The sound of wind was a thrilling announcement of the powerful, loving, and life-giving Spirit of God. Sailors in ancient days sometimes got stuck in the quiet death of the doldrums near earth's equator. Nothing was more welcome, after weeks of listless apathy, than the mighty roar of heaven's unseen hand against their sails. In fact, in the 1800s, when a ship carrying missionary, Hudson Taylor, was becalmed near an island known for its cannibal residents, the crew grew fearful as the vessel drifted toward shore. Knowing Mr. Taylor's occupation and the strength of his convictions, the captain pleaded with him to pray to the Almighty for wind. Taylor agreed, but only on the condition that the captain unfurl the sails. This seemed foolish, for not a breath of air stirred. Still, Taylor was adamant and the captain, in fear, complied. Taylor went to his small room to pray. Soon a knock came at the door. It was the captain. "Are you still praying for wind?" he cried.
When Taylor affirmed that he was still wrestling with God, the captain said, "Well, you'd better stop now; we've got more wind than we can manage!" Wouldn't that be an amazing thing to hear in our worship gatherings today?
In quoting words from the prophet Joel, Peter links the coming of the Spirit to the great "Day of the Lord." As the life of Israel was chipped away in Old Testament times, ripped away by invaders, and tipped away by internal failures, the prophets increasingly looked forward to a time when God would once again directly intervene in human history to do three things: destroy the power of evil both in the nations around and within the people of Israel themselves; preserve a remnant of the chosen people as a testimony of God's goodness; and usher in the times of the messianic kingdom in which life would resonate with goodness and all creation would celebrate the return of its original goodness.
In a very real way, the wind of Pentecost Spirit signals the return of spring to Narnia. Aslan [Jesus] is on the move wherever the wind blows.
Romans 8:22-27
Paul gives a full history overview in his letter to the Romans. He talks about creation and the intrinsic connection between Creator and creature, as well as the fall into sin and how it disrupted this bond. In chapter 4, Paul reviews the days of the patriarchs, showing God's growing relationship with Abraham, the father of Israel. Chapter 5 pulls the story up to Jesus, outlining how his work provides the redemption that reinvigorates the old family tree of Adam that was wilting from the roots up. Then Paul makes things personal in chapters 6-7 as the struggles of spiritual warfare wrangle in every human heart.
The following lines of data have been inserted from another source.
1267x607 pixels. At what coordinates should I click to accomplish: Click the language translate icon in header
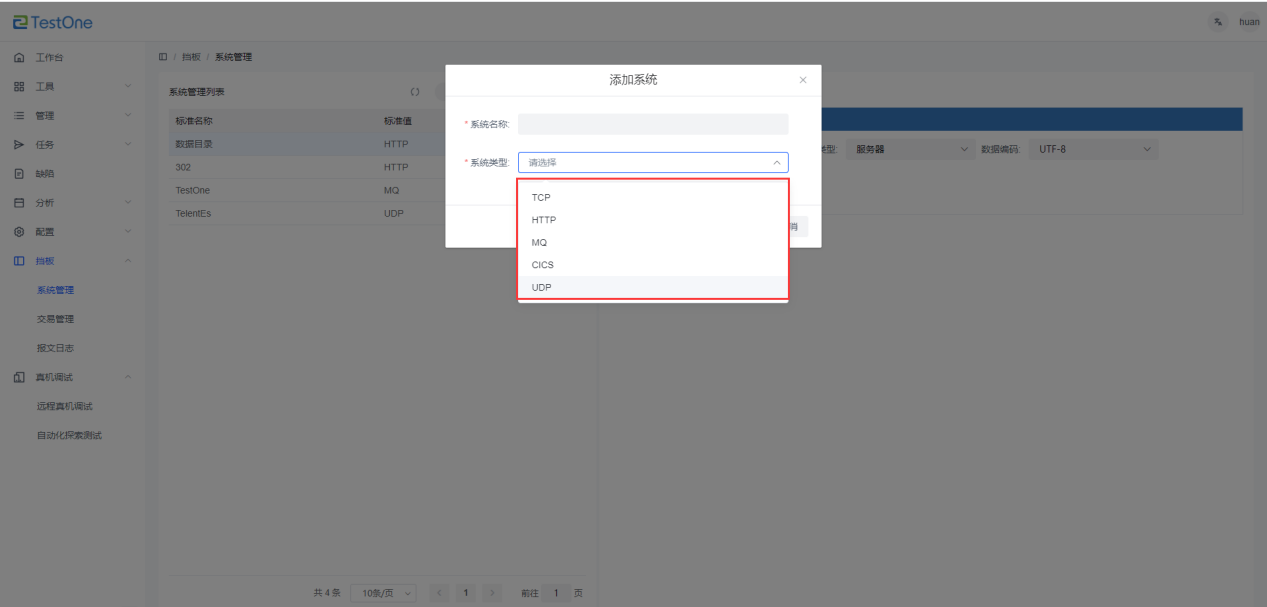[1218, 22]
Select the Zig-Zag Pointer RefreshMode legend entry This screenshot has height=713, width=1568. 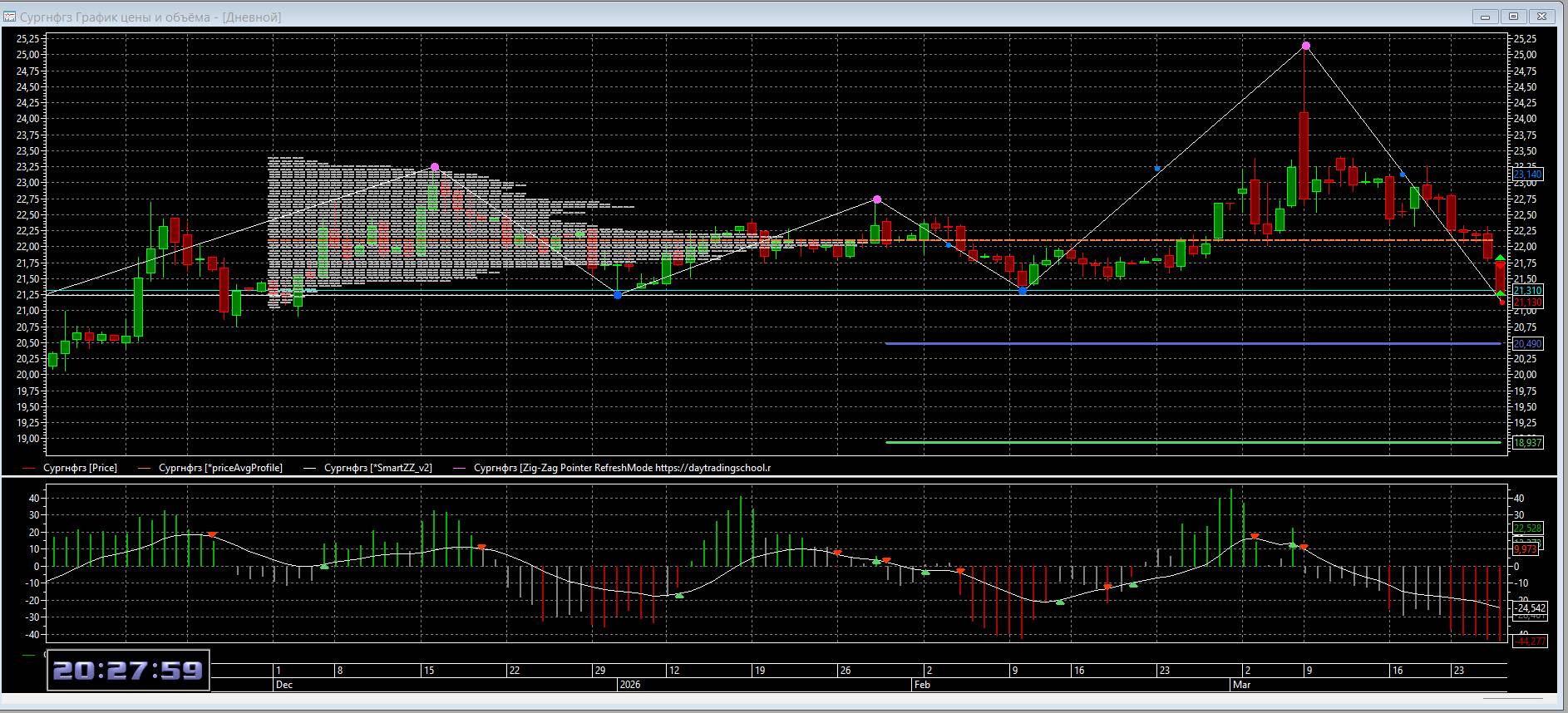[x=622, y=468]
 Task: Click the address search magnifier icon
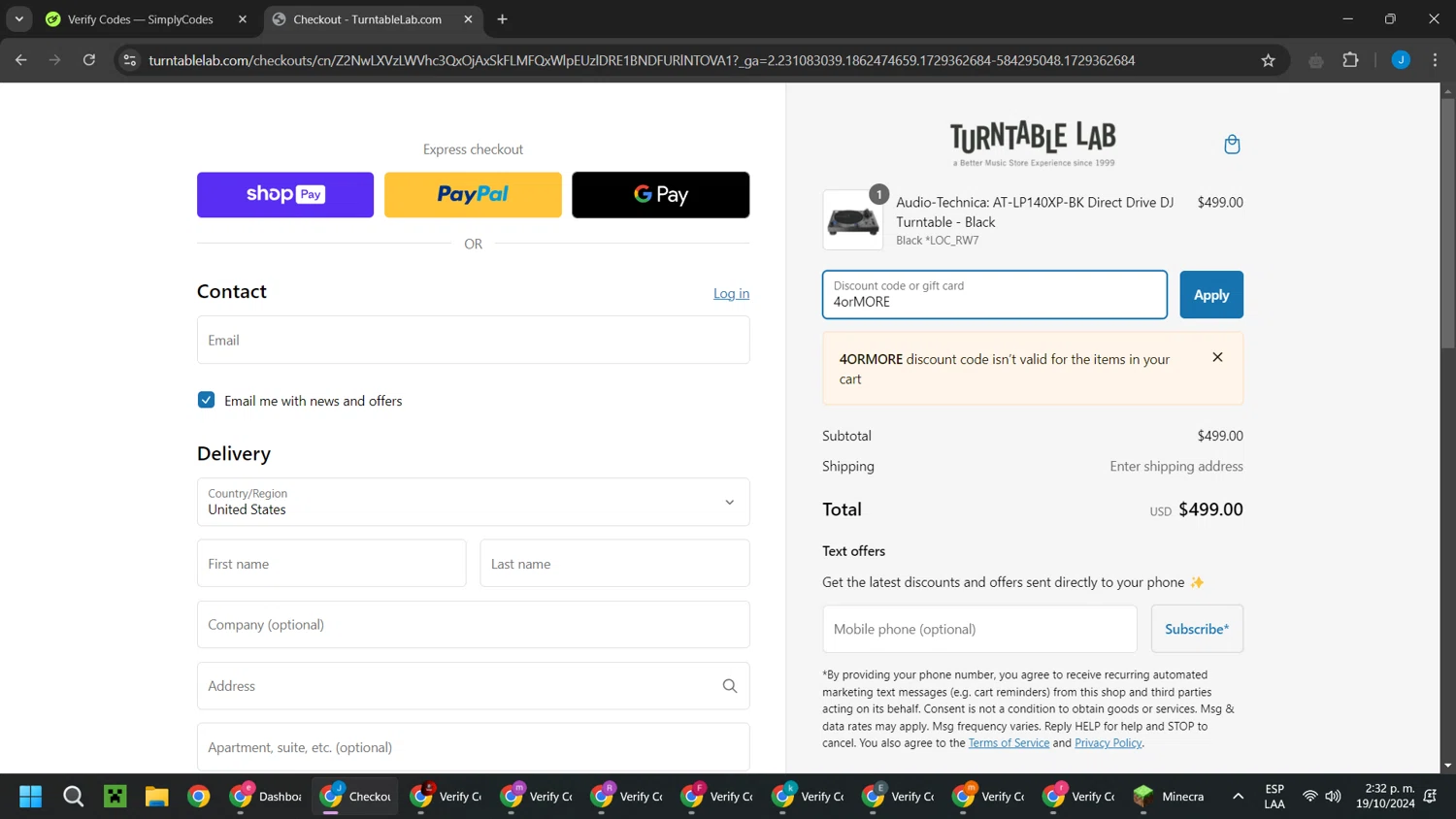[730, 686]
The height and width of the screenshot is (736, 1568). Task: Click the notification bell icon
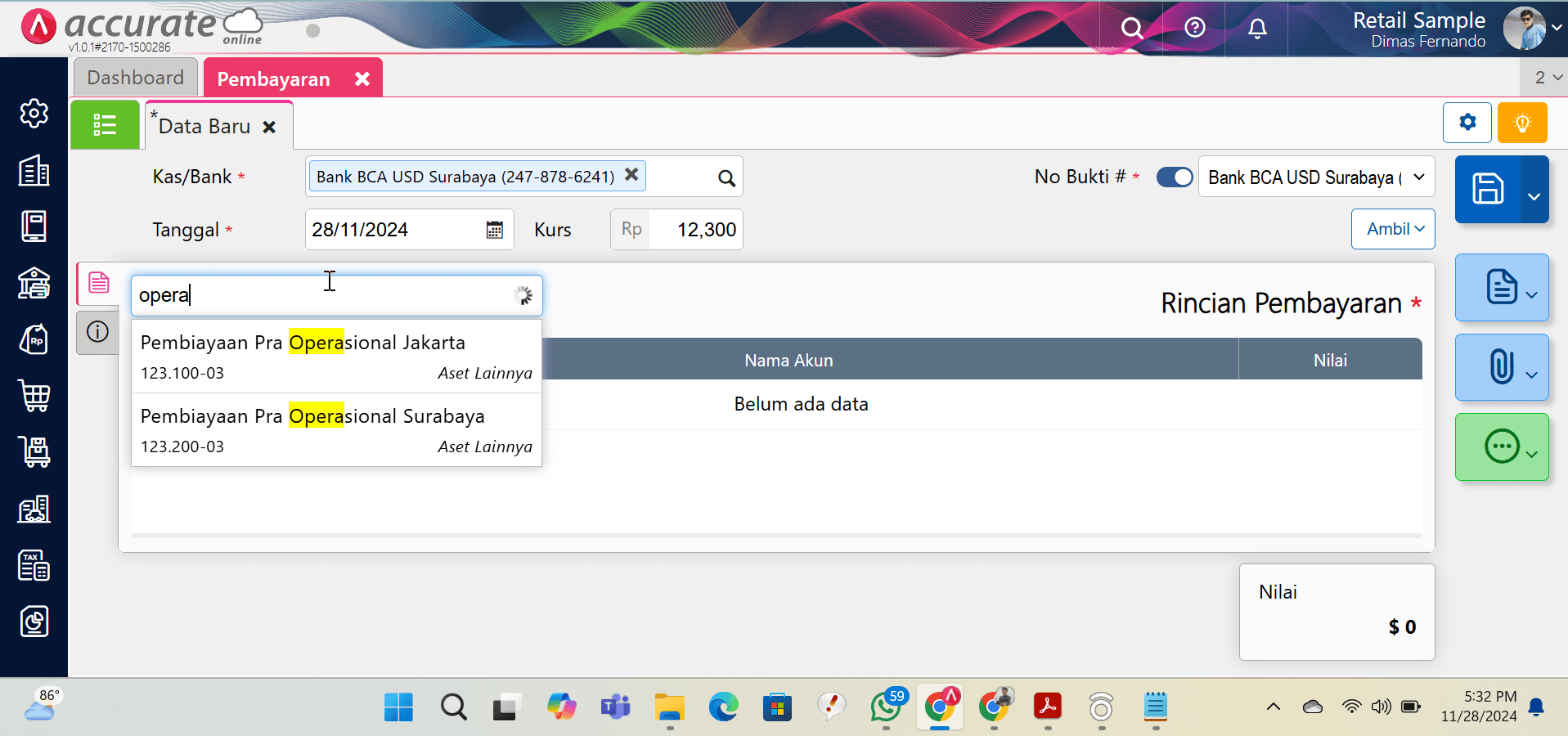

In chapter 8, the promise of a great outcome is given, as consummation is inferred.
Whatever it is that will happen to us and for us, however, has begun to take shape already through the inner presence of God's Spirit. Paul acknowledges the weaknesses, challenges, and ravages that have become part of our existence because of sin, but he doesn't stop there. The God who shaped our world in its beginnings is doing a powerful work of re-creation that has already sprouted wherever the Spirit roams. In a sense, it is Babel undone.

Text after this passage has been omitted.